第2話 訓練学校へ入学しました

デュポン暦2019年4月


 エミリアは、アーデルランド東部イル師団に隣接されている訓練学校へ入学した。東部は首都ボーデとは異なり、市街地以外に建物は少なく、丘と森林が多くを占めていた。


 イル師団は、戦闘部隊、支援部隊などで成り立っており、訓練学校に入学してから一年間適性を見極め、卒業時にどの部隊に配属されるかが決まる。


 ただしエミリア含め看護学校出身者は、看護師免許を保持しているため、後方支援衛生隊に入る事になるだろう。


 エミリアのクラスは3組。推薦入学者30名で構成されている。

 1組は士官候補生クラス。2組も推薦クラス。4組から16組までは一般入試クラスである。


 推薦入学組は訓練学校を卒業した時点で上等兵となる。一般入試組は、階級の一番下の一兵卒スタートである。そのため推薦入学組は、上等兵として恥じない教育指導が行われる。


 学生の一日のスケジュールは座学と体力錬成。体力のないエミリアにとって、行進・マラソン・腕立て伏せなど壮絶を極めたが、看護学校時代もハードな生活だった。体が慣れるまで耐えるしかない。衛生隊へ入隊して、また看護学校時代のように活躍したい、とエミリアは考えていた。


 しかし、そんなエミリアの考えに陰りがさした。


 入学して二ヶ月目。遂に魔法授業が始まった。

2組と3組の学生達がグラウンドに集まり、座学で学んだ基本の炎魔法を唱える。推薦組は入学以前より魔法を使っていた者ばかりで、いとも簡単に炎魔法を引き起こす。生徒達が生み出した大小の炎に魅了されつつエミリアも魔法を詠唱した。


 が、まるで手ごたえがない。いつものような魔力の流れを体に感じる事は出来ない。


 術式、呪文、理論はすでに暗記している。なのにどうして――?


 別日、箒授業。生徒たちは、真新しい練習用の箒を持って、グラウンドへ集合する。


 箒は怖い。でも空から見る景色はどんなに綺麗だろう。不安とほんの少しの期待を胸にエミリアは箒に跨った。教官の号令で生徒たちは宙に浮いた。高く高く空へ上がる者、地面から少し浮く者、不安定に揺れ動いて落ちてしまいそうな者、色々だ。

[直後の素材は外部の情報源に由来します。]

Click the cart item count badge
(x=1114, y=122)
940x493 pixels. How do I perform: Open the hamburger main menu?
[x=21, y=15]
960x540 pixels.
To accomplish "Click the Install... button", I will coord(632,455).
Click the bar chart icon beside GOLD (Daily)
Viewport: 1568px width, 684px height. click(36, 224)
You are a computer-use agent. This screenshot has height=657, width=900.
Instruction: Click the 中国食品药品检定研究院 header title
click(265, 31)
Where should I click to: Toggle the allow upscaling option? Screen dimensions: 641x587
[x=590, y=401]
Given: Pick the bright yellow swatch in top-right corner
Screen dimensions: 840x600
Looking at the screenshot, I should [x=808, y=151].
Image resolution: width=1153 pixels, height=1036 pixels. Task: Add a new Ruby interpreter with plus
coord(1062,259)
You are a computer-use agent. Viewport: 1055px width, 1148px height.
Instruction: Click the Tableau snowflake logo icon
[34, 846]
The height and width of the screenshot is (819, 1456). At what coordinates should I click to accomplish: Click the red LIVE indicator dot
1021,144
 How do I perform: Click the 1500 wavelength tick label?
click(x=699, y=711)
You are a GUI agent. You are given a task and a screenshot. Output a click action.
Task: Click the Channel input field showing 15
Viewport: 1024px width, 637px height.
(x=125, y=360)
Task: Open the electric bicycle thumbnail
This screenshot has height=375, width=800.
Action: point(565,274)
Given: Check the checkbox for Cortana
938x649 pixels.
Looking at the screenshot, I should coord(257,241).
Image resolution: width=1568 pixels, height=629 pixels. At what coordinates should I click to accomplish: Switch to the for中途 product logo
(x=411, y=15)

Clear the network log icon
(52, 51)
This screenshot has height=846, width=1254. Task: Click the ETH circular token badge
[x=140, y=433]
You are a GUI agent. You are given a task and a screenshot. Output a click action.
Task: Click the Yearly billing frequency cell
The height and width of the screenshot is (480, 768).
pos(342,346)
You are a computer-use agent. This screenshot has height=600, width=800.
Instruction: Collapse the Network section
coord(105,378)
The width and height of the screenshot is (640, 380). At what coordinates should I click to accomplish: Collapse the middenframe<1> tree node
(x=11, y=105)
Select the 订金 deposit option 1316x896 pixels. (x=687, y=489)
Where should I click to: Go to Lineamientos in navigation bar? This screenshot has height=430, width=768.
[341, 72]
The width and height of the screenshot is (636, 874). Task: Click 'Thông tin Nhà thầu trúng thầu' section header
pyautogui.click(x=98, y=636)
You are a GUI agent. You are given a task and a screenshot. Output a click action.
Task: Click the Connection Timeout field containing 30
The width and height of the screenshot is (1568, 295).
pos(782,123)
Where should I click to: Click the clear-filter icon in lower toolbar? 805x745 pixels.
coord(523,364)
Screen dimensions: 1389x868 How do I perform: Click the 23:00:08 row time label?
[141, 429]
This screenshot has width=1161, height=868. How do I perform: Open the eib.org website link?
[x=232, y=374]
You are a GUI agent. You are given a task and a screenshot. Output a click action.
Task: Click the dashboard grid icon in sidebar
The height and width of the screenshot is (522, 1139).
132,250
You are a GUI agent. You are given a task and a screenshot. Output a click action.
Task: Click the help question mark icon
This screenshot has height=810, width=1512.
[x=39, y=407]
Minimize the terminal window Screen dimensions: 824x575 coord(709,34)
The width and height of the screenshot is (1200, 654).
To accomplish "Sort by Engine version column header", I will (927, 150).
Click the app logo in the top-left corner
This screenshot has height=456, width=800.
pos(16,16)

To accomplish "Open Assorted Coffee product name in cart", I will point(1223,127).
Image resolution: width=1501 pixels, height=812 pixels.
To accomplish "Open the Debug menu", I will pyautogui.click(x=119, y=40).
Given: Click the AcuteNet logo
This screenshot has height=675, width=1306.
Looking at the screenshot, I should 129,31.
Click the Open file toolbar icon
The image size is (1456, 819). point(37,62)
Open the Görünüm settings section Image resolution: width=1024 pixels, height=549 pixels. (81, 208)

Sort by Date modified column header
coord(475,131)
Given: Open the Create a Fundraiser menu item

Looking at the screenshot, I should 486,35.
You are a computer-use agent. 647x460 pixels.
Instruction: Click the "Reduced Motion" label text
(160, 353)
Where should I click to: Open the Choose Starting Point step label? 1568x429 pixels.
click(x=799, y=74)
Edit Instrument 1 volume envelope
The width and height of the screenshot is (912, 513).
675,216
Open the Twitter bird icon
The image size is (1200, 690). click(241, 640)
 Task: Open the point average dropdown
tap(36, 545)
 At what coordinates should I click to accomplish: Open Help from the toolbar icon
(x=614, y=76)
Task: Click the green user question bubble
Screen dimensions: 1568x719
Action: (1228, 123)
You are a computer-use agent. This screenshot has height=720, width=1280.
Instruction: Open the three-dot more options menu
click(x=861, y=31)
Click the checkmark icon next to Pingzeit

 エミリアはというと、ピクリとも箒を動かす事が出来なかった。


 顔面蒼白で立ち尽くすエミリアに、生徒たちは冷たい視線を向けた。


 実技授業が始まって一ヶ月。結局エミリアは、火風水土どの属性の攻撃魔法も全く発動させる事が出来なかった。


 推薦クラスの生徒達のエミリアを見る目が厳しくなった。


 何故、推薦組なんだ。何かの間違いでは? 基本の魔法も使えないの? そもそも入学できた事が驚きだよ、と生徒達は、こそこそと悪口を言う。


 どうして攻撃魔法や箒を使えないのか。エミリアは毎日夜遅くまで勉強をしていた。なのにマッチの火程度も生む事が出来ない。回復魔法や防御魔法は、理論を理解しなくても操れるのに。


 エミリアは、授業に参加するのが辛くなった。仲の良いクラスメイトもいない。すっかり孤立し、自信喪失した。


「エミリア・アッカーソンは16組に移動!」


 実技授業終了後の夕方、グラウンドで教官が叫んだ。

 遂には教官にも匙を投げられたのだった。


 授業が終わり、生徒たちは食堂へ向かう。ただ一人、エミリアを除いて。


 エミリアは校舎横の花壇の側で座り込み、顔を伏した。

 悔しさで、涙が溢れでて嗚咽する。


 エミリアにとって、生まれて初めての挫折だった。

 ここでは誰も助けてはくれない。努力しているのに魔法を使えない。


 辞める? 辞めてこの中途半端な時期に雇ってくれる就職先はあるの? 住居は? お金もない。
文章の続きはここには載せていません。